EXCERPTED PASSAGE –
Taper talk and crypto crash put pressure on markets

Singapore — Stock markets struggled for traction on Thursday after a jittery session on Wall Street where cryptocurrencies crashed and a hint of tapering talk from the US Federal Reserve drove selling in the bond market and lifted the safe-haven dollar.

Benchmarks in South Korea and Japan were either side of flat in morning trade and Hong Kong’s Hang Seng fell about 0.8% to pull MSCI’s broadest index of Asia-Pacific shares outside Japan down by 0.2%.

Bitcoin, which plunged as much as 30% to $30,000 overnight, was struggling for support around $36,000. US stock futures wobbled just below flat.

Commodities also fell, treasuries nursed losses while the dollar held overnight gains.

Fed minutes published on Wednesday said “a number” of officials thought that if the recovery holds up, it might be appropriate to “begin discussing a plan for adjusting the pace of asset purchases”.

“This is very much the market view, really,” ING economist Rob Carnell said from Singapore, with traders expecting strong hints over the northern hemisphere summer that the taper is coming and that policy support could start to ease in December.

“This is taking us to where we think we’re going to go, and perhaps this removes a little bit of uncertainty around that — so you get a slight increase in bond yields and the dollar rallying a little bit.”

The yield on benchmark 10-year US treasuries rose 4.1 basis points overnight to 1.6830% and dipped to 1.6676% early in Tokyo trade. The dollar scraped itself off a four-month low to hover around $1.2183/€.

DATA FOR REVIEW –
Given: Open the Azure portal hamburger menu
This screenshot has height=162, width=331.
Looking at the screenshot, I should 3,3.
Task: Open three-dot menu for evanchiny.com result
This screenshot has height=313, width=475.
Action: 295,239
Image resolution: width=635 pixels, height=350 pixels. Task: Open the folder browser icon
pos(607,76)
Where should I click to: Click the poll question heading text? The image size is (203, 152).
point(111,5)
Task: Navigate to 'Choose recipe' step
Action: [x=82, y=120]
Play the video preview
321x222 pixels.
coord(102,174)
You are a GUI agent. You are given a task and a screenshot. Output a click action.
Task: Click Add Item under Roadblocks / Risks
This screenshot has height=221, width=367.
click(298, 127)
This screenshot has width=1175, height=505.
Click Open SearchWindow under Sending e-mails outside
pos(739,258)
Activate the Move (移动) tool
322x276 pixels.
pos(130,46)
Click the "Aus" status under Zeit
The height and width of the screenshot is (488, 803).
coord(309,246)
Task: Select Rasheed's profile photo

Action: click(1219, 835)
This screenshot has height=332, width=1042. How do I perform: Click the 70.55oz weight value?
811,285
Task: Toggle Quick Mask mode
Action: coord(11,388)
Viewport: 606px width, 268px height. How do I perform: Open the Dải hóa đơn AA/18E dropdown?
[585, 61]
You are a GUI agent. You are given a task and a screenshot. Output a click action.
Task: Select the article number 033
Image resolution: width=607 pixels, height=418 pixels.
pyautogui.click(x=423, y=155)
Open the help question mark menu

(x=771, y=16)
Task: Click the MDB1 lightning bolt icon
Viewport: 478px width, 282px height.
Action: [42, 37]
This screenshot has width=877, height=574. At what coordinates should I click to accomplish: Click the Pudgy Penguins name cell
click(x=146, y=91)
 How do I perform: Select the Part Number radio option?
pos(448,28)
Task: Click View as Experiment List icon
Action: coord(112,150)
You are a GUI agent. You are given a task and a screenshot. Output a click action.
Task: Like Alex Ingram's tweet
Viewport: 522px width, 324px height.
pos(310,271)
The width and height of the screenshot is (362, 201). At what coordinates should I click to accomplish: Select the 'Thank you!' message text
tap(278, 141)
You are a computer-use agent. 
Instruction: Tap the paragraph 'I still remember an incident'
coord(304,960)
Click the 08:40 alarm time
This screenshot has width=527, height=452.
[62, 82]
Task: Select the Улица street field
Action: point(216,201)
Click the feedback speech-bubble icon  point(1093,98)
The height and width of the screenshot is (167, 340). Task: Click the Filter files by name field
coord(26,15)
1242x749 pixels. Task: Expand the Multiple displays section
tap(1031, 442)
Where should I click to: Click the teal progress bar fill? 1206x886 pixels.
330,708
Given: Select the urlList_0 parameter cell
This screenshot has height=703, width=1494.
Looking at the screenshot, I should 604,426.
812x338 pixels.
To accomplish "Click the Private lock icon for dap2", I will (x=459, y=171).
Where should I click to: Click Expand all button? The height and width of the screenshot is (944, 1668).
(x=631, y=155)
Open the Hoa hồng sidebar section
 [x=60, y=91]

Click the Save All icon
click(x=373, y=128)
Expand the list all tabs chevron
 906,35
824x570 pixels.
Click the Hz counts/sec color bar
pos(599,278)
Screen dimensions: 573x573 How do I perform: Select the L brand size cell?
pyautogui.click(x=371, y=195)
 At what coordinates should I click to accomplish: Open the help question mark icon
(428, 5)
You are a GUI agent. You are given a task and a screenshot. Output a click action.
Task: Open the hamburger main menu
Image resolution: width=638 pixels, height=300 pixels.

TASK GOAL –
Quote the entire news report on the taper talk and crypto crash exactly, word for word. The records play no part in what is asked here.

SOLVED EXERCISE –
Taper talk and crypto crash put pressure on markets

Singapore — Stock markets struggled for traction on Thursday after a jittery session on Wall Street where cryptocurrencies crashed and a hint of tapering talk from the US Federal Reserve drove selling in the bond market and lifted the safe-haven dollar.

Benchmarks in South Korea and Japan were either side of flat in morning trade and Hong Kong’s Hang Seng fell about 0.8% to pull MSCI’s broadest index of Asia-Pacific shares outside Japan down by 0.2%.

Bitcoin, which plunged as much as 30% to $30,000 overnight, was struggling for support around $36,000. US stock futures wobbled just below flat.

Commodities also fell, treasuries nursed losses while the dollar held overnight gains.

Fed minutes published on Wednesday said “a number” of officials thought that if the recovery holds up, it might be appropriate to “begin discussing a plan for adjusting the pace of asset purchases”.

“This is very much the market view, really,” ING economist Rob Carnell said from Singapore, with traders expecting strong hints over the northern hemisphere summer that the taper is coming and that policy support could start to ease in December.

“This is taking us to where we think we’re going to go, and perhaps this removes a little bit of uncertainty around that — so you get a slight increase in bond yields and the dollar rallying a little bit.”

The yield on benchmark 10-year US treasuries rose 4.1 basis points overnight to 1.6830% and dipped to 1.6676% early in Tokyo trade. The dollar scraped itself off a four-month low to hover around $1.2183/€.